Repeat everything from "Mrs. Fick's artwork: fossil" down to "a close second." in the text about the ride to Oakley, Kansas, word for word.

### [TEXT BLOCK]

[Begin]

Despite the overcast and strong wind, we decided that we had to ride the bike in Kansas sometime. We opted for the short ride to Oakley to visit the Fick Fossil and History Museum. The museum is very small, taking up the left half of this building while the library occupies the other half with an atrium between.
Open space for traveling exhibits. This one was Kansas A to Z.
As with the Pioneer Museum in Colby, this museum houses a private collection.
Mrs. Fick's artwork: fossil paintings
sharks tooth flag
paper mache colored with melted crayons
She also taught herself to carve.
These looked just like bits of rock to me.
This is the dandiest fossil,
with these fish a close second.
Duane liked the oldest most complete mosasaur skull best.
click to enlarge and read the info
In the other half of the museum were exhibits chronicling the growth of the town including one of the bricks described below.
We took a riding tour of the town. Oakley is a typical Western town with wide streets, low buildings, and not much going on downtown.
They do have a dandy green space. This is Annie Oakley Park. (Only the park is named for Annie. The town is named for the town founder's mother.) On the left is the swimming pool. The blue things are tube slides. Beyond that is green space with a sidewalk and benches.
This is the only church we saw. It was the biggest building in town if you don't count the cluster of grain silos.
On the way home we visited here, and learned about William Cody.
He was well-respected.
He was a skilled marksman.
He won many honors.
The inside of the culture center consists of a large open room with large conference and meeting rooms (the center is often used for conferences) on the side and a small gift shop. Several area residents contributed artwork and artifacts to the center.
The lady on duty offered to take our photo for us. She was very helpful telling us about things to see in the area.
Bison are buffalo. The first Europeans called them boeuf (pronounced boof which I think is French for beef) and that morfed into buffalo.
This painting depicts the end-of-track town of Sheridan.
This artist liked to incorporate local things into his paintings. If you look closely at the first gray line of clouds you can see a large fossil fish from the Fick Museum. Also the little humps of clouds above it resemble a buffalo herd.
Outside is the twice-lifesized sculpture of Buffalo Bill killing buffalo to feed the railroad builders.

[End]

Text and element-pointing records:
[Begin]

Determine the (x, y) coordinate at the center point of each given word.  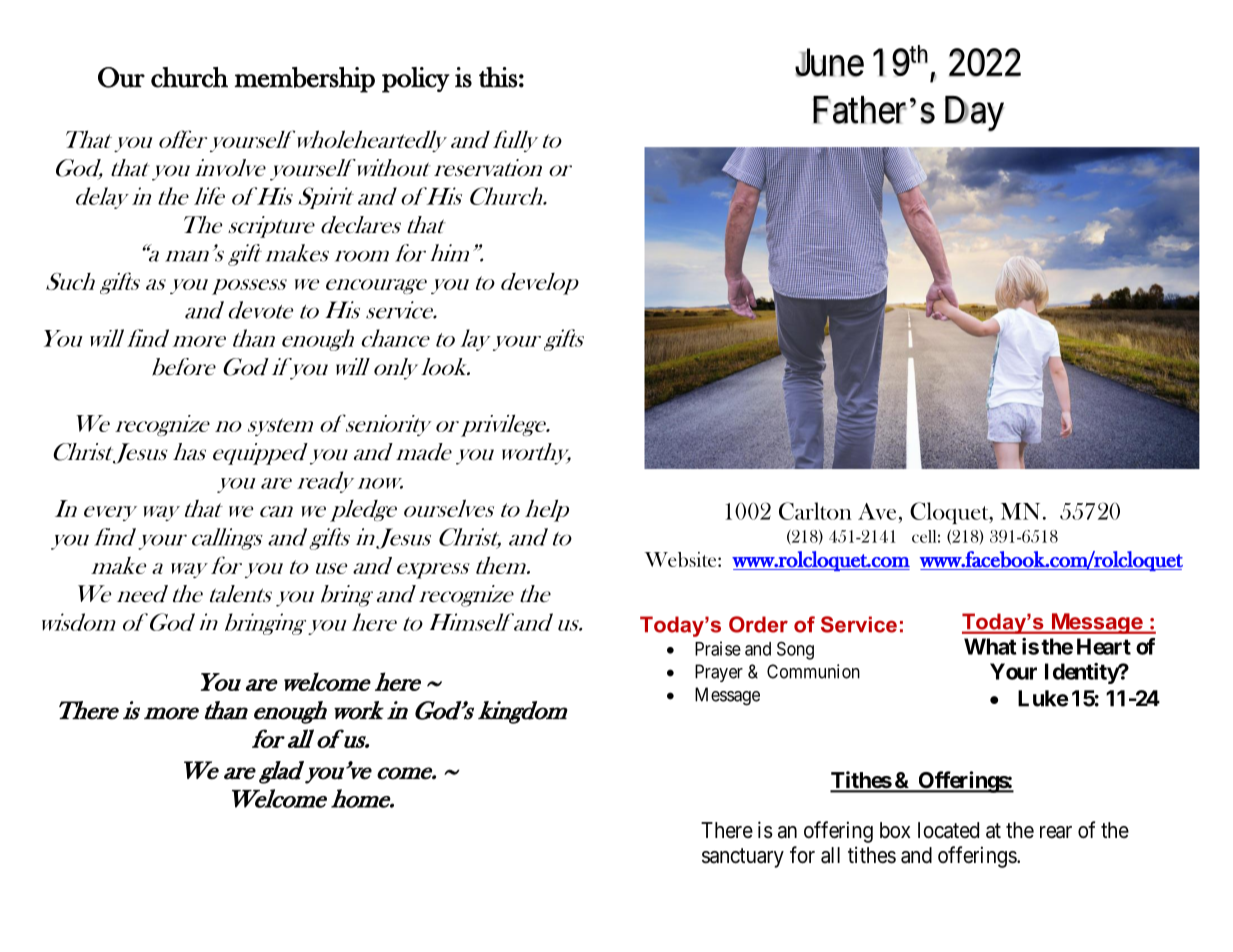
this (498, 77)
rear (1056, 832)
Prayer (719, 673)
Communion (813, 671)
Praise (718, 648)
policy (416, 80)
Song (795, 650)
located (948, 830)
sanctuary (743, 858)
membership (304, 80)
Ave (877, 511)
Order (758, 624)
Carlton (815, 511)
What (990, 646)
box (895, 830)
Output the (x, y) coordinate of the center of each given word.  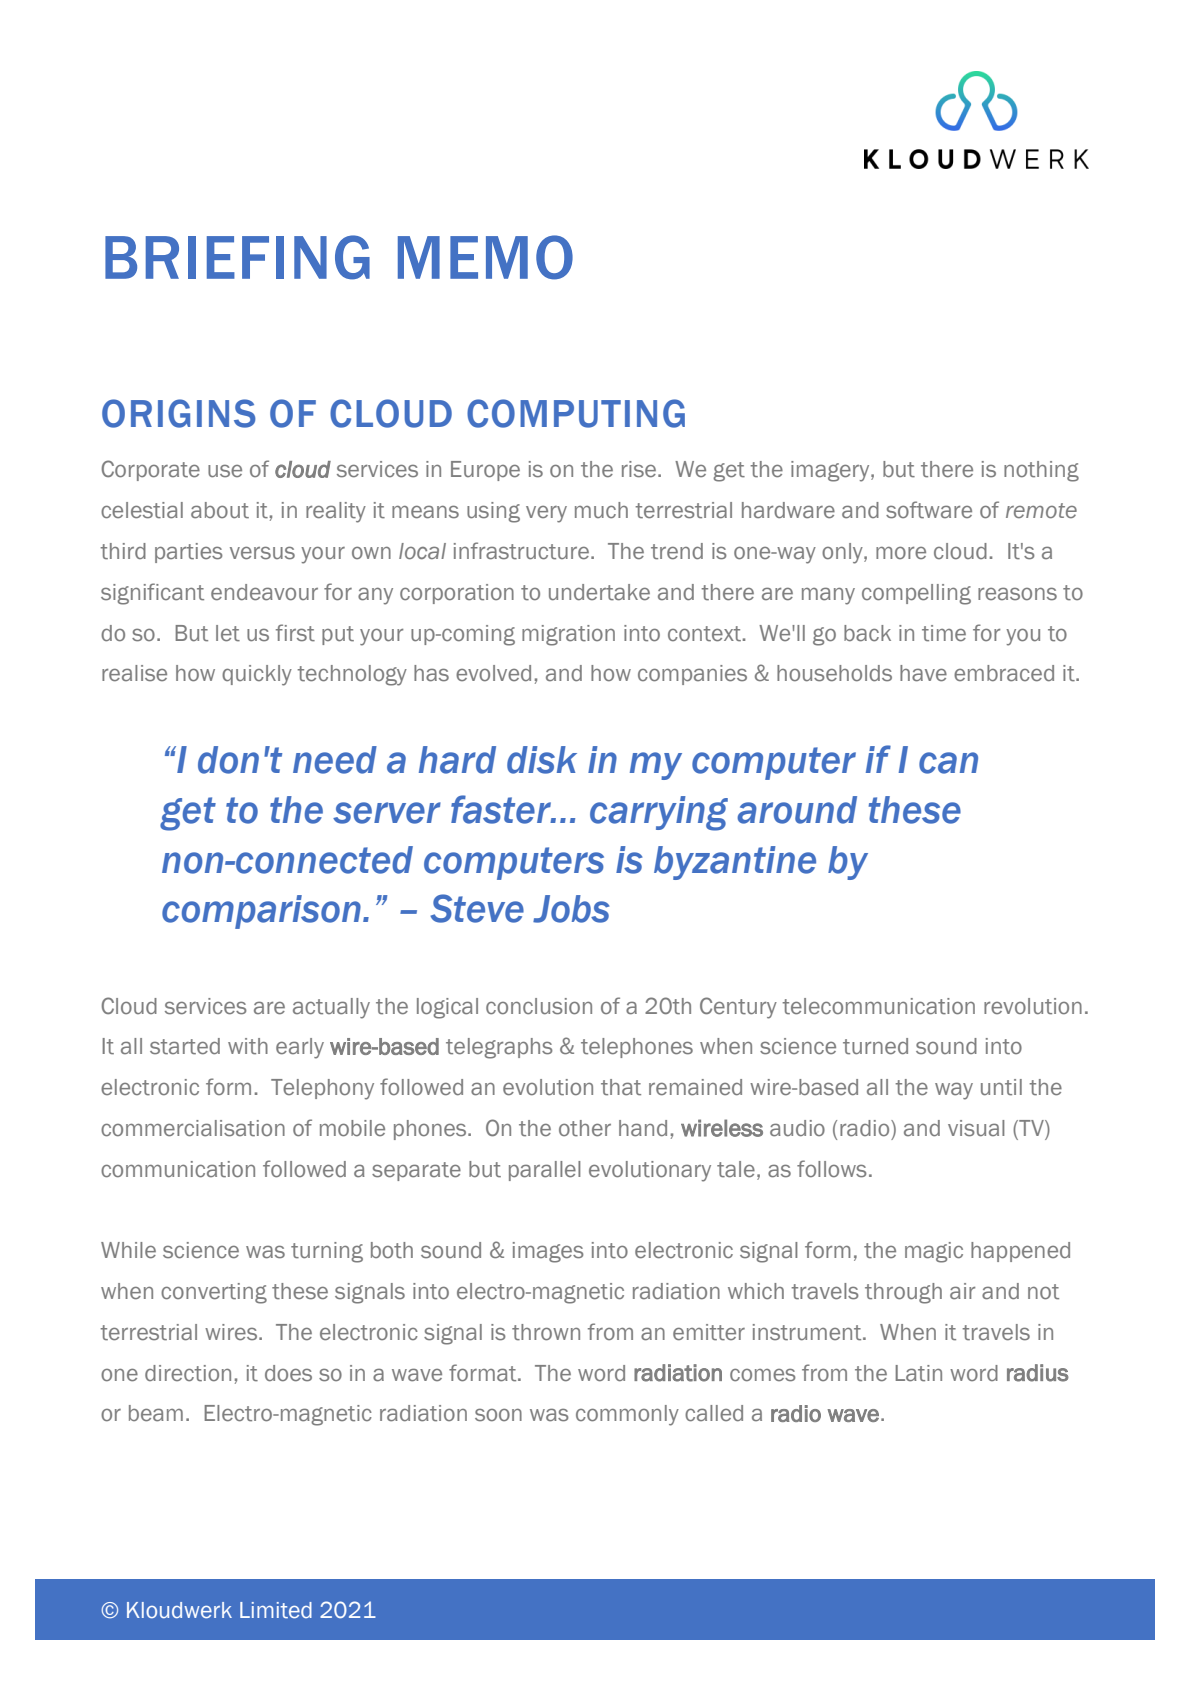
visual (976, 1128)
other (585, 1128)
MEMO (485, 257)
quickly (257, 675)
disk (542, 760)
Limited (276, 1610)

[End]

### [PROBLEM SOLUTION]
Mrs. Fick's artwork: fossil paintings
sharks tooth flag
paper mache colored with melted crayons
She also taught herself to carve.
These looked just like bits of rock to me.
This is the dandiest fossil,
with these fish a close second.